Consigne: Reproduisez mot pour mot le passage de l'extrait choisi sur les censures de David Bowie, en commençant par « Cinq fois où » et en allant jusqu'à « a fait l’objet. ».

Extrait choisi:
·····

Cinq fois où David Bowie a été censuré, à voir à l'expo "Bowie Odyssée" au Palace
En repoussant toujours plus loin les limites, David Bowie a affronté plusieurs fois la censure. Alors que l’homme aux mille visages fait l’objet d’une exposition de fans au Palace à Paris jusque fin août, retour sur quelques censures notoires dont il a fait l’objet.
C’est Jean-Charles Gautier, l’un des plus grands collectionneurs au monde de documents et d’objets sur David Bowie qui nous sert de guide pour ces censures petites et grandes classées par ordre chronologique dont on trouve la plupart des originaux à l’exposition Bowie Odyssée à voir au Palace jusqu'à la fin août.
Le Vasarely de la pochette de "Space Oddity" (1969)

·····

Bloc de données:
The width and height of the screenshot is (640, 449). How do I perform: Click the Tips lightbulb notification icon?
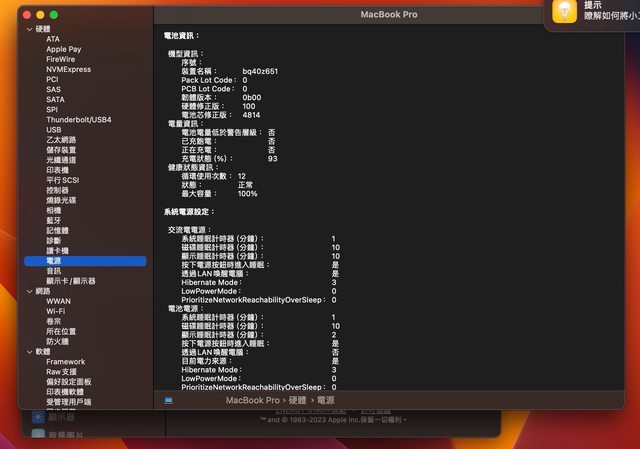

·····

Corrigé:
Cinq fois où David Bowie a été censuré, à voir à l'expo "Bowie Odyssée" au Palace
En repoussant toujours plus loin les limites, David Bowie a affronté plusieurs fois la censure. Alors que l’homme aux mille visages fait l’objet d’une exposition de fans au Palace à Paris jusque fin août, retour sur quelques censures notoires dont il a fait l’objet.